Prior to the 2008 recession, the Liberals doled out generous increases to teachers, doctors and other stakeholders, but since that time, compensation increases have slowed as the province seeks to balance a stubborn deficit, currently at $12.5 billion, that’s largely a result of declining revenues in the slow-growth economy of the post-recession age.

From 2005 to 2009, “there was a dramatic ramp up in compensation spending and that certainly added additional strain to the government’s current fiscal situation,” Lammam said.

Starting in the 2009/10 budget, the Liberals imposed a period of wage restraint and austerity that drastically bent the compensation curve, and they are hoping to continue that trend. Deputy Premier Deb Matthews was appointed treasury board president to help tackle the deficit with a focus on compensation and other program savings. She said in an interview Tuesday the government remains committed to balancing its books by 2017/18 and compensation restraint remains a big part of that plan.

“We’re in a net zero world these days and we’re living in a net zero world,” Matthews said, explaining that total compensation spending must remain flat, but small wage increases could be allowed so long as they are offset by other savings, hence the “net” zero.

But the Fraser report also finds that the Liberals have not done as a good job at holding the line on compensation as they have on saving in other areas of program spending.

“Unfortunately in recent years the restraint hasn’t gone far enough,” Lamman said. “Almost three quarters of new program spending the last five years go to compensation.”

It’s a problem Matthews is tasked with tackling in the upcoming 2015 budget, expected sometime this spring. And the report highlights an area of concern she shares from her past post as healthy minister: doctors.
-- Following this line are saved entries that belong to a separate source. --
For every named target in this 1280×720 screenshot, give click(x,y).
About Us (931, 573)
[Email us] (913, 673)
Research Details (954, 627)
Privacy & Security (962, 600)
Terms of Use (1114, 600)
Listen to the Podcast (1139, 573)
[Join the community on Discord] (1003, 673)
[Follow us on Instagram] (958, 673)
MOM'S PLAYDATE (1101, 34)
Currently, 10 cents of about every dollar Ontario spends each year goes to a doctor, or about 20% of compensation spending.

Tense negotiations with the Ontario Medical Association already broke down once; Ontario’s teachers - who make the most off the public purse following doctors - are also threatening to strike.
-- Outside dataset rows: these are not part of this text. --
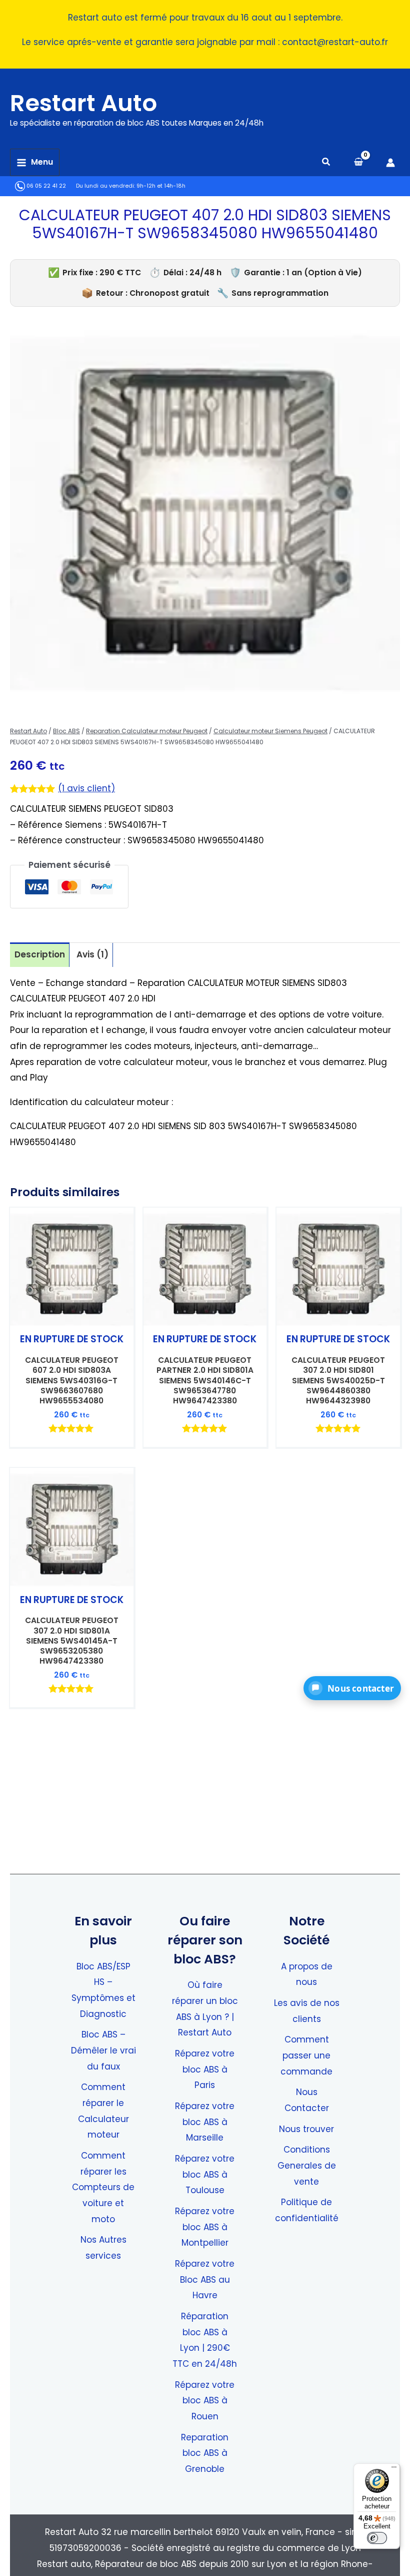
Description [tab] (39, 954)
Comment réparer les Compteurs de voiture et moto (103, 2187)
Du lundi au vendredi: (105, 186)
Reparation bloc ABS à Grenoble (204, 2453)
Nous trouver (306, 2129)
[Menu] (394, 2469)
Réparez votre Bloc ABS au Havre (204, 2279)
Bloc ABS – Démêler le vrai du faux (103, 2050)
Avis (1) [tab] (92, 954)
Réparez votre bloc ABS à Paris (204, 2069)
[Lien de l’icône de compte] (390, 162)
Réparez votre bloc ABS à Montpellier (204, 2227)
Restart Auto (83, 103)
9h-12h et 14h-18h (161, 186)
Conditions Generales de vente (307, 2165)
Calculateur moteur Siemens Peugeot (271, 731)
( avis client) (86, 788)
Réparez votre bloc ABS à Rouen (204, 2400)
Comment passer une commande (306, 2055)
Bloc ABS (66, 731)
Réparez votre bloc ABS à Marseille (204, 2122)
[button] (326, 163)
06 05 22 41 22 (45, 186)
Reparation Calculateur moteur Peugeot (147, 731)
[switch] (377, 2538)
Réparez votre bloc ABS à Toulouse (204, 2174)
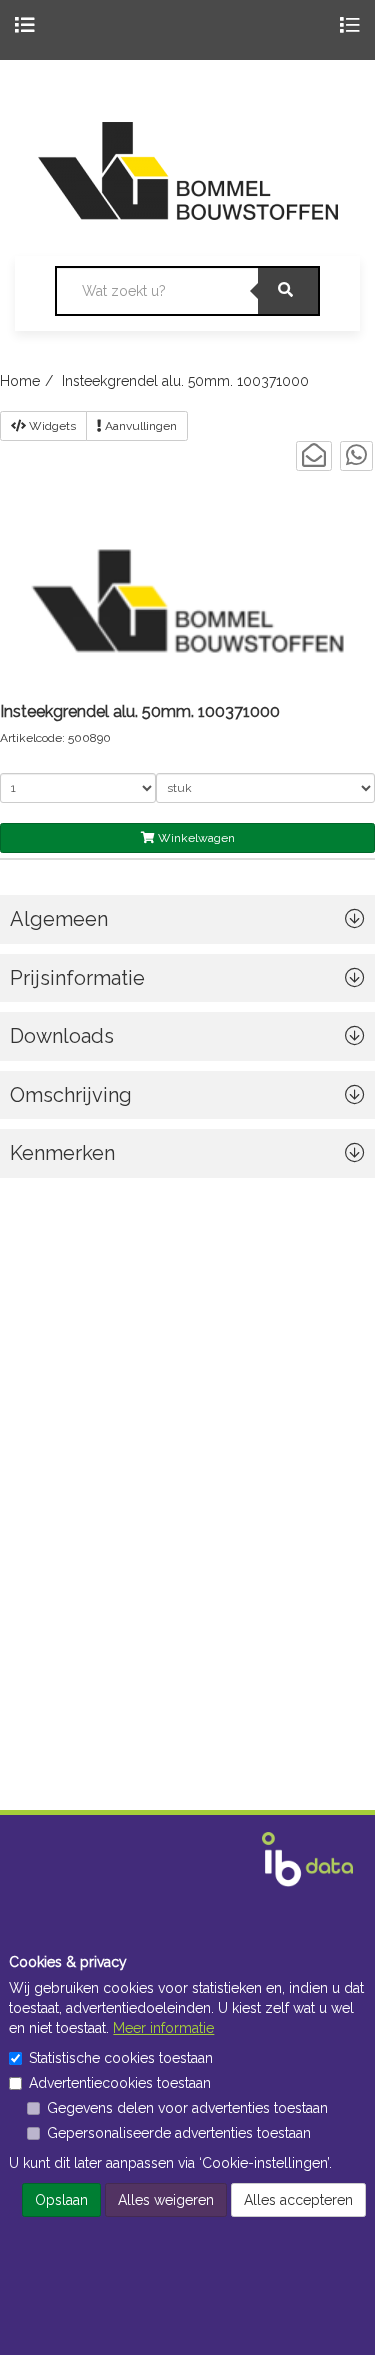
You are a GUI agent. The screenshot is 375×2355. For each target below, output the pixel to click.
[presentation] (187, 1100)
“We can’t go higher without taking it from somewhere else ... I do not believe there are very many physicians in this province who would say, ‘Cut from home care so I can be paid more,’” Matthews said.
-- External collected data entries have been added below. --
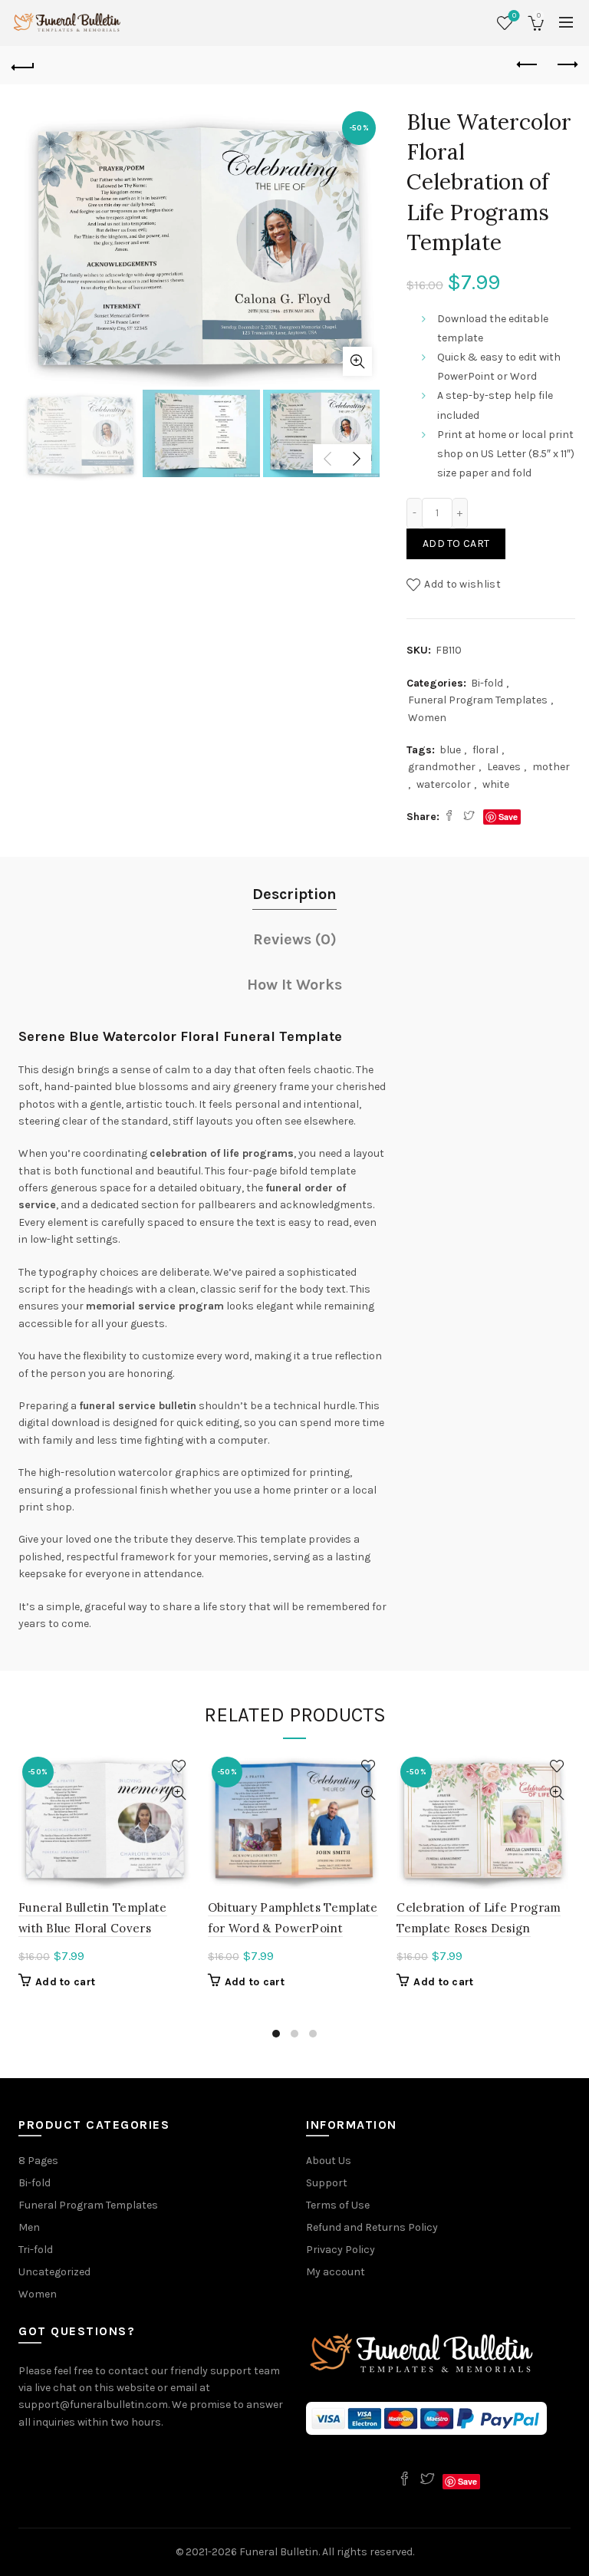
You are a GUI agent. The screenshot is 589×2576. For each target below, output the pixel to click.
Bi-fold (487, 683)
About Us (328, 2160)
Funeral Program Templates (478, 700)
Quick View (179, 1793)
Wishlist (514, 16)
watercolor (443, 784)
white (495, 784)
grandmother (441, 766)
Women (427, 717)
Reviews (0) (295, 939)
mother (551, 766)
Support (326, 2182)
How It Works (294, 984)
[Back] (23, 65)
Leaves (504, 766)
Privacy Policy (340, 2249)
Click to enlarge (357, 361)
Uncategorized (54, 2271)
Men (29, 2227)
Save (508, 816)
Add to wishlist (462, 584)
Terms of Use (338, 2205)
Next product (566, 65)
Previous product (527, 65)
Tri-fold (35, 2249)
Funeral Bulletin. (280, 2551)
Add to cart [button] (65, 1981)
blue (450, 749)
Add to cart (456, 543)
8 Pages (38, 2160)
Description (294, 894)
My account (335, 2271)
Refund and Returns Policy (372, 2227)
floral (485, 749)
Public sector unions have also repeatedly pointed out that those figures don’t tell the whole story.

“The real wages of Ontario public sector workers have declined in real terms (fallen below inflation) since 2009 by a cumulative -4%,” said Toby Sanger, senior economist with CUPE on Tuesday. “Yes, Ontario public sector workers gained some real wage increases in the eight years before then, but that came after nine years of real wage losses of a cumulative -6.5%. Since 1990 Ontario public sector workers have received had an overall real wage increase adding up to 2.5%.”

That works out to 0.1% a year, far less than more CEO or the rate of inflation, he said.

Last year, the Liberals offered targeted raises to key sectors: personal support workers, homecare workers and early childhood educators. All three are chronically underpaid and predominantly female posts in the public sector.